Your Pension Company or Tax Office will provide you with the required
form to claim this extra tax relief.
Can
my employer make contributions on my behalf?
Employers
may pay money into your Stakeholder pension plan alongside any
contributions that you make yourself. The normal contribution limits
continue to apply. This means that if the total contributions exceed £3,600
per tax year the amount actually paid must be justified by reference to
your age and earnings.
There
is no obligation on any employer to contribute to a Stakeholder Pension
plan. However, many chose to do so as part of the overall benefits
package they provide for their staff.
What
is ‘concurrent’ membership?
Concurrent
membership is making payments to a Stakeholder Pension at the same time
that you are a member of your employer’s ‘company’ pension scheme.
Whilst
you are allowed to a have as many Personal Pension or Stakeholder
Pension plans as you like, the total contributions you make do not
exceed the normal contribution limits. The situation is very different
if you are a member of an occupational pension scheme (Company Pension
scheme) and wish to make payments to a Stakeholder Pension as well.
Concurrent
membership of a normal occupational pension scheme and a Stakeholder
Pension plan is only allowed as long as:
·
Your
earnings are not more than £30,000 for the tax year
·
You
are not a Controlling Director of the company.
If
you are an employed person then you can pay up to 15% of your earnings
as pension contribution to the occupational pensions scheme whilst
paying up to £3,600 into your Stakeholder Pension.
When
can benefits be taken from a Stakeholder Pension?
Under
normal circumstances, assuming that you are in good health, you can take
your benefits at any time from age 50 onwards. This applies whether you
are male or female. You do not need to stop working to be able to draw
benefits from your Stakeholder Plan.
If
your health is poor and you are classified as unable to work, then you
may be able to draw benefits before age 50 (please note: there are
strict rules regarding ill health early retirement. If you believe you
could qualify for such early retirement you should seek advice from your
pension provider).
There
are some occupations where the Inland Revenue have agreed special
retirement ages. These lower ages allow members of that profession to
draw benefits earlier than age 50 regardless of their state of health.

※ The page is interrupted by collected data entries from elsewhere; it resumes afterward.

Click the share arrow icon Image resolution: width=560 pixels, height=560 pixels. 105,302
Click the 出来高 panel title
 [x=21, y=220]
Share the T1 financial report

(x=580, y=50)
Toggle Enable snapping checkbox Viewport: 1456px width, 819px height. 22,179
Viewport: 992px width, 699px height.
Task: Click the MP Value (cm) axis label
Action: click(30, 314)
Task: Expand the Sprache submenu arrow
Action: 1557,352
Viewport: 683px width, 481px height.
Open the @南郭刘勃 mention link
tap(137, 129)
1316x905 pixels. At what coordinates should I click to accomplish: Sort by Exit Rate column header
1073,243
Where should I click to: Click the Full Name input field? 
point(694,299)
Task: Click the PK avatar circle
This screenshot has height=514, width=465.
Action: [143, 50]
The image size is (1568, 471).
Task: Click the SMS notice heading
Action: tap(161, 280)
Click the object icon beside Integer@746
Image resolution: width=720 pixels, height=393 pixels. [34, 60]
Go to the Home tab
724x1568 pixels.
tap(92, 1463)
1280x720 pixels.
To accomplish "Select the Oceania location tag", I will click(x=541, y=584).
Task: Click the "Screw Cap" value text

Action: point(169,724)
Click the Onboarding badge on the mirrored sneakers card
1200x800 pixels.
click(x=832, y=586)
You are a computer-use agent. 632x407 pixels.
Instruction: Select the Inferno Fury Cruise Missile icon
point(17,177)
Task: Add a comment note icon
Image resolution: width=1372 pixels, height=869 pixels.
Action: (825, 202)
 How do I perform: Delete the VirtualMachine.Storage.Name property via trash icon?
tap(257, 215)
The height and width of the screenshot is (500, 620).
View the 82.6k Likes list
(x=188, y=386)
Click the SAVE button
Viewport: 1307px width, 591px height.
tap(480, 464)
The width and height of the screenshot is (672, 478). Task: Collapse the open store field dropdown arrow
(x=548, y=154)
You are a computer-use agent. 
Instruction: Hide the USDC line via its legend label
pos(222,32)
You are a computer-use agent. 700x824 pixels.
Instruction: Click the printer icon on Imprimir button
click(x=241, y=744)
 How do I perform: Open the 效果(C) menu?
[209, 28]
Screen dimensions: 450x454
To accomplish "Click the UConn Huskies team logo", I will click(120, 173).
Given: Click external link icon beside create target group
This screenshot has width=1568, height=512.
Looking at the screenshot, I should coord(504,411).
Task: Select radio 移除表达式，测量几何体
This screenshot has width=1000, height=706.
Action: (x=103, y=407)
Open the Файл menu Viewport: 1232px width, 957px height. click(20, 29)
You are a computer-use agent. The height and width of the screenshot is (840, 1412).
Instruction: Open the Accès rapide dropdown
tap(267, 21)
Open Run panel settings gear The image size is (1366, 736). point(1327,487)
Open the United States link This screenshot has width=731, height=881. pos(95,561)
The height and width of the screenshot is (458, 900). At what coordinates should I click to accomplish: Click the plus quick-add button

Examples of such lower ages are Professional Footballers, Deep Sea
Divers and members of the Reserve Forces.
You
must draw your Stakeholder Pension benefits on or before your 75th
Birthday.
Must
I take my Stakeholder benefits as a pension?
At
the time you choose to draw your benefits you can choose to take up to
one quarter of the value of the pension fund as a lump sum. Currently
these lump sum payments are tax-free.
The
balance of the fund has to be taken as a pension, although that does not
necessarily mean you must immediately buy an annuity. For further
details of your options at retirement you may wish to talk to an
adviser.
What
if I die before I draw my benefits?
The
value of your Stakeholder Pension fund is normally returned to your next
of kin if you die before you draw your pension. It is likely that the
payment will be free of any Inheritance Tax. You can give an indication
of those people you would prefer actually received the benefit were you
to die, either by placing your Stakeholder Pension plan in Trust or
alternatively by completing a ‘Nomination’ form.
Which
Stakeholder Pension will be best for me?
Stakeholder
Pension plans offered by the many different Pension Companies all have
to apply the same rules about benefits, contributions and maximum
charges. However the amount that they charge and the choice of
investment funds available is a matter for each of them to decide upon.
It
is important to have an understanding of risk when selecting your
investment funds. With so many different schemes to choose from, we
suggest that you seek advice before deciding the best pension for you.
What
do I need to think about when selecting a Stakeholder Pension?
Check
if your employer is setting up a stakeholder pension and, if so, which
Pension Company is responsible for running that arrangement. It may be
that this scheme might be suitable for your needs.
If
you already have a personal pension or are part of an occupational
pension scheme, check how much you or your employer will be allowed to
contribute to a new Stakeholder pension plan.
It
is likely that you will wish to know how your contributions are to be
invested. All Stakeholder Pension Plans offer a default investment fund
but many offer a choice of funds where your money can be invested. If
your Pension Company does offer an investment choice you should check
that there are no extra charges for investing in a fund that is not the
default investment fund.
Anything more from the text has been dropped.